Background: Mortality associated with depression may be influenced by severity of depression and gender. We investigated the differential impacts on all-cause mortality of late-life depression by the type of depression (major depressive disorder, MDD; minor depressive disorder, MnDD; subsyndromal depression, SSD) and gender after adjusting comorbid conditions in the randomly sampled elderly.

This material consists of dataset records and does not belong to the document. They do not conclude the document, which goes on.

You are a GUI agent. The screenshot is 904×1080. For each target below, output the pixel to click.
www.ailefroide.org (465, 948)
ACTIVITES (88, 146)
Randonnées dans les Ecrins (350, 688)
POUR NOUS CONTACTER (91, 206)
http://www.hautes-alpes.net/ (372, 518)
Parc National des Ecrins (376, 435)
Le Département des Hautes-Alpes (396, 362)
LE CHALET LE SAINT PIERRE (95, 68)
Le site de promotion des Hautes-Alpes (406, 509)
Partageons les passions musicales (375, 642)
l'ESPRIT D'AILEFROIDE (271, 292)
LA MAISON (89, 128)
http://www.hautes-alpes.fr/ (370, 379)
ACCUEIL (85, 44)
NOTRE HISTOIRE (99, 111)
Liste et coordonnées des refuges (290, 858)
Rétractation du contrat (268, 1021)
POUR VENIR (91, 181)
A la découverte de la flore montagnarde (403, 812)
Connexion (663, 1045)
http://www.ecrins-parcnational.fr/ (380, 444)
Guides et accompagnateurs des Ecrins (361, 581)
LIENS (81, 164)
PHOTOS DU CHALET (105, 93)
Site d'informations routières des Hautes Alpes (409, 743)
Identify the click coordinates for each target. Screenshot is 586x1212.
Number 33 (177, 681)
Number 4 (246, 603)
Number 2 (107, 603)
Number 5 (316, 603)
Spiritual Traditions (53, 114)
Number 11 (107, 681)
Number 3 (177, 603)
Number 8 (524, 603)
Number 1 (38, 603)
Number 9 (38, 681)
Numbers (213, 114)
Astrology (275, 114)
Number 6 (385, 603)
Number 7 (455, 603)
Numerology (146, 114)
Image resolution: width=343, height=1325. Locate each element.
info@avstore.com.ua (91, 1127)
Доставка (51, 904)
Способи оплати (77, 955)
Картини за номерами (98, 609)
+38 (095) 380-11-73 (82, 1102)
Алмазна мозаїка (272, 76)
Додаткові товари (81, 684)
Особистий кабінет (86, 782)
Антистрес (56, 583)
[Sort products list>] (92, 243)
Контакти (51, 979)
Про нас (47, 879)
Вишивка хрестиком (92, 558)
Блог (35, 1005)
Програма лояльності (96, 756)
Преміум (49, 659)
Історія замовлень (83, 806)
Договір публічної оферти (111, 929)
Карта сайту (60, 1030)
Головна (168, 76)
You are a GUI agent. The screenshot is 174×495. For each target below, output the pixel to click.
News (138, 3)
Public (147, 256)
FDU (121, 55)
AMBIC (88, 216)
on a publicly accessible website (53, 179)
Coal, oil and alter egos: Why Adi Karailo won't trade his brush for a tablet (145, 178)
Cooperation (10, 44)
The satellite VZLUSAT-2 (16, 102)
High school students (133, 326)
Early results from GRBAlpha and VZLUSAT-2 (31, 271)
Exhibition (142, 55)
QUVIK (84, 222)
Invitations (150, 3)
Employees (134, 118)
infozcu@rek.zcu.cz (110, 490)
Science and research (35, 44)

Methods: One thousand community-dwelling elderly individuals were enrolled. Standardized face-to-face clinical interviews, neurological examination, and physical examination were conducted to diagnose depressive disorders and comorbid cognitive disorders. Depressive disorders were diagnosed according to the Diagnostic and Statistical Manual of Mental Disorders-IV (DSM-IV) criteria and SSD to study-specific operational criteria. Five-year survivals were compared between groups using Cox proportional hazards models.
Results: By the end of 2010, 174 subjects (17.4%) died. Depressive disorder (p = 0.001) and its interaction term with gender (p < 0.001) were significant in predicting five-year survival. MDD was an independent risk factor for mortality in men (hazard ratio = 3.65, 95% confidence interval = 1.67–7.96) whereas MnDD and SSD were not when other risk factors were adjusted.
Conclusions: MDD may directly confer the risk of mortality in elderly men whereas non-major depression may be just an indicator of increased mortality in both genders.